The Prisons and Court Reform Bill is set to be published amid reports of a crisis - but is the answer to lock fewer offenders up?
It’s the quietness that hits you first.

Standing in a Dutch jail housing a range of criminals, some violent murderers and rapists, I was surprised by how calm and controlled everything seemed.

Guards carrying alarms, not batons, lead us through a string of unlocked doors which allow prisoners to walk freely to the library or workshops during the day.

Every new inmate is given a key to his own cell.

Whereas figures from the Howard League show around two thirds of prisons in England and Wales were overcrowded in January, here in the Netherlands there aren’t enough prisoners to fill the cells.

Karin Winkelman, the Governor of Dordrecht jail, shows me a whole wing which lies empty.

They have capacity for 472 inmates but currently only house 336.

This isn’t a one off.

On average a third of cells in the Netherlands is now empty, space is even being rented to Belgium and Norway- a stark contrast to British jails which are often overstretched and overcrowded.

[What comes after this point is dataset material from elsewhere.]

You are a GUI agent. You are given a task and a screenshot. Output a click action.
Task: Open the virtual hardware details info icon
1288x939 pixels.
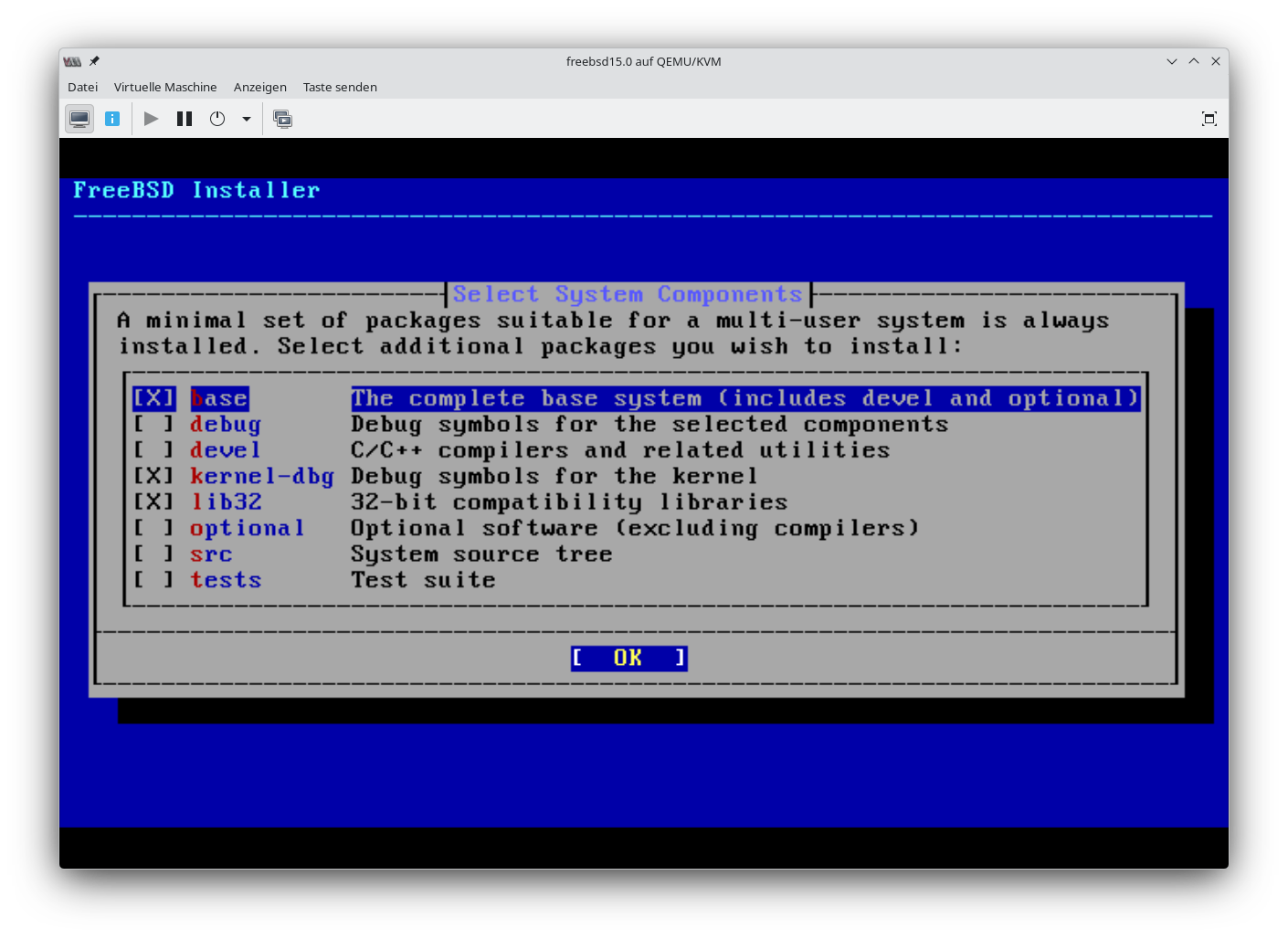[112, 119]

This wasn’t always the case, a decade ago the Dutch had one of the highest imprisonment rates in Western Europe after England & Wales but they found that it was expensive and wasn’t cutting reoffending so looked for alternatives punishments.

“In Holland we take different sentences at this moment. For minor offences we choose to give people fines, community services or [electronic] tags” Winkelman explains, “ In prison we focus on rehabilitation so that’s why they stay out of prison and don’t come back.“

Official figures show in 2005 there were 14,468 prisoners by 2015 that had dropped to 8245.

More controversially, 19 jails have closed in the last few years.